Exactly as given, output all the records that follow.

═══ Provided data ═══

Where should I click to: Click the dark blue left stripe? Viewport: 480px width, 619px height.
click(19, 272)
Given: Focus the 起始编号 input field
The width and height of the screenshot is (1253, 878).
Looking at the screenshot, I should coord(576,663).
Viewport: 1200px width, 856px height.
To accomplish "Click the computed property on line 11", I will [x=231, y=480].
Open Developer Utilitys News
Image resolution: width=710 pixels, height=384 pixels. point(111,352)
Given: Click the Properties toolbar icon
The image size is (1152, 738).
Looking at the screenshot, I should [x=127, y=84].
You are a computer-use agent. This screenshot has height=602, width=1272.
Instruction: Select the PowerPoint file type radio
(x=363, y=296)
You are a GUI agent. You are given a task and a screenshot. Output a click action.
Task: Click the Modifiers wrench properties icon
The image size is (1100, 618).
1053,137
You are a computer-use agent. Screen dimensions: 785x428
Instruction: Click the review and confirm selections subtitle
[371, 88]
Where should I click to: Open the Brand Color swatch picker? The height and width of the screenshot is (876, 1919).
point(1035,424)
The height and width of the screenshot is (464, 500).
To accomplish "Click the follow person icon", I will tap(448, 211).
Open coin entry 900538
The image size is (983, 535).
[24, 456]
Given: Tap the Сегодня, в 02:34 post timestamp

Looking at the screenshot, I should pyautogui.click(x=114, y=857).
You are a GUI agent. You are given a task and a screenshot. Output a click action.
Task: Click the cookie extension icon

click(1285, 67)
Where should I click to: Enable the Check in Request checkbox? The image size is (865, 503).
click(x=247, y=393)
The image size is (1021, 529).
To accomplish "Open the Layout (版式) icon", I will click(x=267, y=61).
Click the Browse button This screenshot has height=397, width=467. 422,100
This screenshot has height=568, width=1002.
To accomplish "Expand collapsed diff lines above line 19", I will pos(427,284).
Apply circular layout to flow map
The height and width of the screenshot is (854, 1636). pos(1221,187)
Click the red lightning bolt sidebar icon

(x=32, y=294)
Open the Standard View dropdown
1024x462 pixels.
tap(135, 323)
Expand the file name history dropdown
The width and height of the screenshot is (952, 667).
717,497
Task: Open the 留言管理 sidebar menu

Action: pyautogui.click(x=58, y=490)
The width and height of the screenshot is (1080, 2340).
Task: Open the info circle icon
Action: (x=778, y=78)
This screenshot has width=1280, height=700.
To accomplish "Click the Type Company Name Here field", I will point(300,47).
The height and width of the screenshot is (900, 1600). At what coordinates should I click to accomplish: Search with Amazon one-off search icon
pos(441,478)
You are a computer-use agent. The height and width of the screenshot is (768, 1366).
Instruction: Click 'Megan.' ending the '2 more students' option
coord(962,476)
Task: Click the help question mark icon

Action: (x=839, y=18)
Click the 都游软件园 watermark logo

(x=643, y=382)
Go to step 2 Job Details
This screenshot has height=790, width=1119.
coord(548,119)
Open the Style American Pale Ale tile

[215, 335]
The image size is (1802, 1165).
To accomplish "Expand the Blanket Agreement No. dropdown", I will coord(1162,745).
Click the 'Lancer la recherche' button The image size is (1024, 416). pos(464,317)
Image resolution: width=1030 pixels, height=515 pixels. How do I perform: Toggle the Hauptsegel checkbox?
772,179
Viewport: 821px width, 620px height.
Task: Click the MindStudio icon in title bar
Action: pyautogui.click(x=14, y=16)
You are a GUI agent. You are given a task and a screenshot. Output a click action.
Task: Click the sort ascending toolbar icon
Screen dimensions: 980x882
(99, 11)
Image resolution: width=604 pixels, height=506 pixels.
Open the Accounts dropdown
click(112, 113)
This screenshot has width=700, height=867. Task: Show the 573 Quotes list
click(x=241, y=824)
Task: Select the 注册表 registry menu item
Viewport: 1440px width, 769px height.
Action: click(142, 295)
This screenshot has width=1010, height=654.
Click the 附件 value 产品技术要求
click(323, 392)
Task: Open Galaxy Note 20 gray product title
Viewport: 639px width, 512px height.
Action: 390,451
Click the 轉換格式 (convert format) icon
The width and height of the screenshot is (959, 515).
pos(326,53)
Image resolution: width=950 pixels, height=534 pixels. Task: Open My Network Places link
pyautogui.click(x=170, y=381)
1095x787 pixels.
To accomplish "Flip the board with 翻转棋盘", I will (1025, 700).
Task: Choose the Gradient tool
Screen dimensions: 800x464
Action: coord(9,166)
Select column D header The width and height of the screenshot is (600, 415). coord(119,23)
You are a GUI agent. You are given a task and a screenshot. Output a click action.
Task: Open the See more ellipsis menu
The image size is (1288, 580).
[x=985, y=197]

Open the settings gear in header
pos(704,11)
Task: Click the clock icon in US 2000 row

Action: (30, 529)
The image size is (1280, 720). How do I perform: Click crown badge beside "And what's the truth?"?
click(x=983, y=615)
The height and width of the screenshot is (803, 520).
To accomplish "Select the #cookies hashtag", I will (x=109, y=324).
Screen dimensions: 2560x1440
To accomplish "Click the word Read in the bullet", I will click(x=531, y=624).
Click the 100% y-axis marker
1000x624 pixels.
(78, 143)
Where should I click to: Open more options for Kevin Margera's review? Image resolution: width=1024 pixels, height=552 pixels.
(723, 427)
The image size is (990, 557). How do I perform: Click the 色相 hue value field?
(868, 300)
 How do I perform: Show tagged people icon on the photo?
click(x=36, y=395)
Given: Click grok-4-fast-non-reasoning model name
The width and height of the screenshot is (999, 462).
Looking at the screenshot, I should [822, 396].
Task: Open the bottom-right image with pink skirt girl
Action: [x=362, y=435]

═══

#### [Output below]
Where should I click to: Click the dark blue left stripe? Viewport: 480px width, 619px height.
click(19, 272)
Given: Focus the 起始编号 input field
The width and height of the screenshot is (1253, 878).
Looking at the screenshot, I should coord(576,663).
Viewport: 1200px width, 856px height.
To accomplish "Click the computed property on line 11", I will [x=231, y=480].
Open Developer Utilitys News
Image resolution: width=710 pixels, height=384 pixels. point(111,352)
Given: Click the Properties toolbar icon
The image size is (1152, 738).
Looking at the screenshot, I should [x=127, y=84].
You are a computer-use agent. This screenshot has height=602, width=1272.
Instruction: Select the PowerPoint file type radio
(x=363, y=296)
You are a GUI agent. You are given a task and a screenshot. Output a click action.
Task: Click the Modifiers wrench properties icon
The image size is (1100, 618).
1053,137
You are a computer-use agent. Screen dimensions: 785x428
Instruction: Click the review and confirm selections subtitle
[371, 88]
Where should I click to: Open the Brand Color swatch picker? The height and width of the screenshot is (876, 1919).
point(1035,424)
The height and width of the screenshot is (464, 500).
To accomplish "Click the follow person icon", I will tap(448, 211).
Open coin entry 900538
The image size is (983, 535).
[24, 456]
Given: Tap the Сегодня, в 02:34 post timestamp

Looking at the screenshot, I should pyautogui.click(x=114, y=857).
You are a GUI agent. You are given a task and a screenshot. Output a click action.
Task: Click the cookie extension icon

click(1285, 67)
Where should I click to: Enable the Check in Request checkbox? The image size is (865, 503).
click(x=247, y=393)
The image size is (1021, 529).
To accomplish "Open the Layout (版式) icon", I will click(x=267, y=61).
Click the Browse button This screenshot has height=397, width=467. 422,100
This screenshot has height=568, width=1002.
To accomplish "Expand collapsed diff lines above line 19", I will pos(427,284).
Apply circular layout to flow map
The height and width of the screenshot is (854, 1636). pos(1221,187)
Click the red lightning bolt sidebar icon

(x=32, y=294)
Open the Standard View dropdown
1024x462 pixels.
tap(135, 323)
Expand the file name history dropdown
The width and height of the screenshot is (952, 667).
717,497
Task: Open the 留言管理 sidebar menu

Action: pyautogui.click(x=58, y=490)
The width and height of the screenshot is (1080, 2340).
Task: Open the info circle icon
Action: (x=778, y=78)
This screenshot has width=1280, height=700.
To accomplish "Click the Type Company Name Here field", I will point(300,47).
The height and width of the screenshot is (900, 1600). At what coordinates should I click to accomplish: Search with Amazon one-off search icon
pos(441,478)
You are a computer-use agent. The height and width of the screenshot is (768, 1366).
Instruction: Click 'Megan.' ending the '2 more students' option
coord(962,476)
Task: Click the help question mark icon

Action: (x=839, y=18)
Click the 都游软件园 watermark logo

(x=643, y=382)
Go to step 2 Job Details
This screenshot has height=790, width=1119.
coord(548,119)
Open the Style American Pale Ale tile

[215, 335]
The image size is (1802, 1165).
To accomplish "Expand the Blanket Agreement No. dropdown", I will coord(1162,745).
Click the 'Lancer la recherche' button The image size is (1024, 416). pos(464,317)
Image resolution: width=1030 pixels, height=515 pixels. How do I perform: Toggle the Hauptsegel checkbox?
772,179
Viewport: 821px width, 620px height.
Task: Click the MindStudio icon in title bar
Action: pyautogui.click(x=14, y=16)
You are a GUI agent. You are given a task and a screenshot. Output a click action.
Task: Click the sort ascending toolbar icon
Screen dimensions: 980x882
(99, 11)
Image resolution: width=604 pixels, height=506 pixels.
Open the Accounts dropdown
click(112, 113)
This screenshot has width=700, height=867. Task: Show the 573 Quotes list
click(x=241, y=824)
Task: Select the 注册表 registry menu item
Viewport: 1440px width, 769px height.
Action: click(142, 295)
This screenshot has width=1010, height=654.
Click the 附件 value 产品技术要求
click(323, 392)
Task: Open Galaxy Note 20 gray product title
Viewport: 639px width, 512px height.
Action: 390,451
Click the 轉換格式 (convert format) icon
The width and height of the screenshot is (959, 515).
pos(326,53)
Image resolution: width=950 pixels, height=534 pixels. Task: Open My Network Places link
pyautogui.click(x=170, y=381)
1095x787 pixels.
To accomplish "Flip the board with 翻转棋盘", I will (1025, 700).
Task: Choose the Gradient tool
Screen dimensions: 800x464
Action: coord(9,166)
Select column D header The width and height of the screenshot is (600, 415). coord(119,23)
You are a GUI agent. You are given a task and a screenshot. Output a click action.
Task: Open the See more ellipsis menu
The image size is (1288, 580).
[x=985, y=197]

Open the settings gear in header
pos(704,11)
Task: Click the clock icon in US 2000 row

Action: (30, 529)
The image size is (1280, 720). How do I perform: Click crown badge beside "And what's the truth?"?
click(x=983, y=615)
The height and width of the screenshot is (803, 520).
To accomplish "Select the #cookies hashtag", I will (x=109, y=324).
Screen dimensions: 2560x1440
To accomplish "Click the word Read in the bullet", I will click(x=531, y=624).
Click the 100% y-axis marker
1000x624 pixels.
(78, 143)
Where should I click to: Open more options for Kevin Margera's review? Image resolution: width=1024 pixels, height=552 pixels.
(723, 427)
The image size is (990, 557). How do I perform: Click the 色相 hue value field?
(868, 300)
 How do I perform: Show tagged people icon on the photo?
click(x=36, y=395)
Given: Click grok-4-fast-non-reasoning model name
The width and height of the screenshot is (999, 462).
Looking at the screenshot, I should [822, 396].
Task: Open the bottom-right image with pink skirt girl
Action: [x=362, y=435]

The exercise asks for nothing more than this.